La Iglesia, por supuesto, también se ha decantado por el camino fácil: ha hecho en Madrid, como los Estados hacen en sus capitales, una demostración de poderío, un Día de las Fuerzas Armadas. Ya ha dejado bien claro que es capaz, con la anuencia de estados y medios de comunicación, de paralizar una ciudad como la capital de España. Nos ha mostrado, hasta la saciedad, que asisten a la convocatoria papal miles de jóvenes de todos los países, y que este, en las clases medias, tiene una ligera resonancia. Muy bien, tomamos nota, aunque allí faltaba muchísima juventud, por supuesto. Bien. ¿Y ahora qué? Por suerte para nosotros, esta ya no es la España de Isabel II, de sor Patrocinio ni del padre Fulgencio; y tanto la educación como las influencias en el estado ya no están en manos de la Iglesia. Gracias a Dios. Porque leyendo la historia de España del siglo XIX, y parte del XX, desde luego el papel que jugó la Iglesia no fue nada airoso. Ni posiblemente hubo, como entonces, clero más corrupto ni menos espiritual. Aunque ahora, en ciertas cuestiones tampoco se quedan mancos.
La Iglesia es un Poder. Y lo es desde el momento en que, y advierto que no soy teólogo, san Agustín le corrige la plana a Jesús: donde este dice “no matarás”, aquel empieza con las distinciones entre la guerra justa y la guerra injusta. Sin olvidar a la Santa Inquisición y su hipócrita relegar el reo al brazo secular. Y si le corregimos la plana a Cristo en ese punto, no sé por qué no se la hemos de corregir en los restantes. Por supuesto que el cristianismo es imposible de llevar a la práctica: ¿cómo vamos a darlo todo a los pobres? ¿De qué vamos a vivir nosotros entonces? El único que lo intentó, y lo intentó de veras, fue san Francisco de Asís, y también este fue traicionado, en vida además: no se puede llevar a cabo una vida en común sin tener propiedades privadas, conventos, iglesias y demás. Y no es esto lo importante, pues como dijo Séneca se pueden tener cosas pero sin perder nunca de vista que nada es nuestro, y que todo lo tenemos que devolver. Aquí no se devuelven ni los buenos días. Hoy hay que pagar por entrar a cualquier iglesia o catedral. Y la Iglesia se lleva un buen pellizco de los Presupuestos. Por otra parte, ¿quién es capaz de amar a su enemigo? Y si la mano izquierda no se tiene que enterar de lo que hace la derecha, ¿para qué toda esa avenida llena de absurdos confesionarios durante la visita papal? ¿No hay confesionarios en las iglesias de Madrid o es que también hay que pagar para arrepentirse de los pecados? Continuando con el esperpento, igual podían haber montado una sala de hospital con doscientas mil mujeres dando a luz y proclamando que están en contra del aborto.
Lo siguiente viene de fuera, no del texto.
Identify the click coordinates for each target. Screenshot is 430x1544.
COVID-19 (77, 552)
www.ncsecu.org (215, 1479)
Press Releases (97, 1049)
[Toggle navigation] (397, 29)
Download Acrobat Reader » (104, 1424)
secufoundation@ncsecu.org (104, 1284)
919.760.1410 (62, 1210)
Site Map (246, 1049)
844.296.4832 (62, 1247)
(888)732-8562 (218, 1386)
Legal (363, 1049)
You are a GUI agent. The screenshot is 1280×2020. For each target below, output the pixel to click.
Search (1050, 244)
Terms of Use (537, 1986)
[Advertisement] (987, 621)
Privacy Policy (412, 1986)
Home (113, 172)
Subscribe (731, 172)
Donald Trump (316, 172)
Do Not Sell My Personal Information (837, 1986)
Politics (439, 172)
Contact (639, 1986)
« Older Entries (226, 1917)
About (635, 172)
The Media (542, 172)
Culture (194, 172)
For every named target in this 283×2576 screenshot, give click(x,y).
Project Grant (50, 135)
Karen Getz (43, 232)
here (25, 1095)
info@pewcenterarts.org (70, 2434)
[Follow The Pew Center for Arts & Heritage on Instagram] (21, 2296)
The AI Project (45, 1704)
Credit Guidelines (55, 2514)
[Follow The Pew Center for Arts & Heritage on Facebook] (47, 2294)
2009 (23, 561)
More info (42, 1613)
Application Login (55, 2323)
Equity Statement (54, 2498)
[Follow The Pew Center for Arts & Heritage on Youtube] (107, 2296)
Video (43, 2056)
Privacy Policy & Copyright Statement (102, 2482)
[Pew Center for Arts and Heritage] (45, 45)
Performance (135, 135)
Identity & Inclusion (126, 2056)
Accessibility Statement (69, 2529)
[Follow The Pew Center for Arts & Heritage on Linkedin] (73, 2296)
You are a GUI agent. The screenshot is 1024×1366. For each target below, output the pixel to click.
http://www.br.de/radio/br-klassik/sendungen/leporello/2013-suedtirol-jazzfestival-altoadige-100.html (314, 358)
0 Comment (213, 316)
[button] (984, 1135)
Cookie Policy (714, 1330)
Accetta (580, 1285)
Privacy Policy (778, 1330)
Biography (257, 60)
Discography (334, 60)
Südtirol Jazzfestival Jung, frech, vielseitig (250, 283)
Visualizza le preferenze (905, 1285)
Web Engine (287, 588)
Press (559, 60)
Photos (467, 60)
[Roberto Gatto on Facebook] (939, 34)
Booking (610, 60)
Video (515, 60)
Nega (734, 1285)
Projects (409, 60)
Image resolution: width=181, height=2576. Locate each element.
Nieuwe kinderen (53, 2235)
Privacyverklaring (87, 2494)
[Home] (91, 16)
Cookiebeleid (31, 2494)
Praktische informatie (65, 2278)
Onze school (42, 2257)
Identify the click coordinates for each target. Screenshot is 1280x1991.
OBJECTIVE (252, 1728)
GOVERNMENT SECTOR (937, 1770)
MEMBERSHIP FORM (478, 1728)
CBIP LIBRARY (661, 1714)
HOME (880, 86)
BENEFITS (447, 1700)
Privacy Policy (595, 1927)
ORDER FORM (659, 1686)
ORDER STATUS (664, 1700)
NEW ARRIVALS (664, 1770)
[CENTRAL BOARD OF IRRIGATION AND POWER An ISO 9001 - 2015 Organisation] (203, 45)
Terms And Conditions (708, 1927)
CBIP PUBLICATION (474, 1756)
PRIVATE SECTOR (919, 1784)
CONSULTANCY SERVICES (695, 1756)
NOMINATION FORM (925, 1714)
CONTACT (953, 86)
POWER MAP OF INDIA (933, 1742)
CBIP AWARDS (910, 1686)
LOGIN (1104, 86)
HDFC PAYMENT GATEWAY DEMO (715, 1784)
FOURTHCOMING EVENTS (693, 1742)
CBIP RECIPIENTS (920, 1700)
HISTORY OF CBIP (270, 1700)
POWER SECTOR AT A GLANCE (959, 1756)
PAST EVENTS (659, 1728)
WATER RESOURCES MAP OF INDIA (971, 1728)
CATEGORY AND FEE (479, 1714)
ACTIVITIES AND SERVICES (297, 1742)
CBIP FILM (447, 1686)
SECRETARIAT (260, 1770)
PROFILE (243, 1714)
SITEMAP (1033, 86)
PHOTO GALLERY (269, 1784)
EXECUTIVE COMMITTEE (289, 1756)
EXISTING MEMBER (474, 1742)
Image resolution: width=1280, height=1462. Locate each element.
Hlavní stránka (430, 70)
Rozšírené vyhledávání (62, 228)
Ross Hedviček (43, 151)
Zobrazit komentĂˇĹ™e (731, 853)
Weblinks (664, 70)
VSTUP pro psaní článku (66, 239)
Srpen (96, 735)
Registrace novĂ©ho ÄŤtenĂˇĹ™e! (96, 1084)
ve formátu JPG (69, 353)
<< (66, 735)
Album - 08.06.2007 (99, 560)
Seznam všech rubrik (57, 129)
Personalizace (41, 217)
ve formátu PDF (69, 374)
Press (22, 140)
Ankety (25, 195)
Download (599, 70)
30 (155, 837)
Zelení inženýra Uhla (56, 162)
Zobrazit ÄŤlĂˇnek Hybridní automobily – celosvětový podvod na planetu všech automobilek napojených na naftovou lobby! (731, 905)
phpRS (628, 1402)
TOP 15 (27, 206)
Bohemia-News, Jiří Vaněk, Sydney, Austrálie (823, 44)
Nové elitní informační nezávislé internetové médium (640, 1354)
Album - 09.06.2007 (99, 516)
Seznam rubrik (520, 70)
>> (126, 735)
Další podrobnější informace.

Ante tal despliegue de boato y poder, no puede uno dejar de pensar en aquellas personas que predicaban la oración interior, el recogimiento y la atención sobre uno mismo: santa Teresa, san Juan de la Cruz, etc. Pero esta es otra historia. Ahora hemos vuelto, al parecer, a los tiempos gloriosos de ir a oír misa a las doce, llevando al cuello un rosario de gruesas cuentas y dándose fieros golpes en el pecho como muestra de contrición. Y luego, qué. ¿Vamos a seguir viviendo de espaldas a la realidad y tomando como dogma lo que no son sino interpretaciones interesadas de un libro que pocos han leído y en el que pocos creen? ¿Y vamos a seguir predicando unas cosas y haciendo las contrarias? En ese caso seguirán haciendo falta más demostraciones de fuerza, más jóvenes tocando la guitarra, cantando y haciéndonos creer que son inmensamente felices siguiendo los dictados del papa. ¡Corazones privilegiados!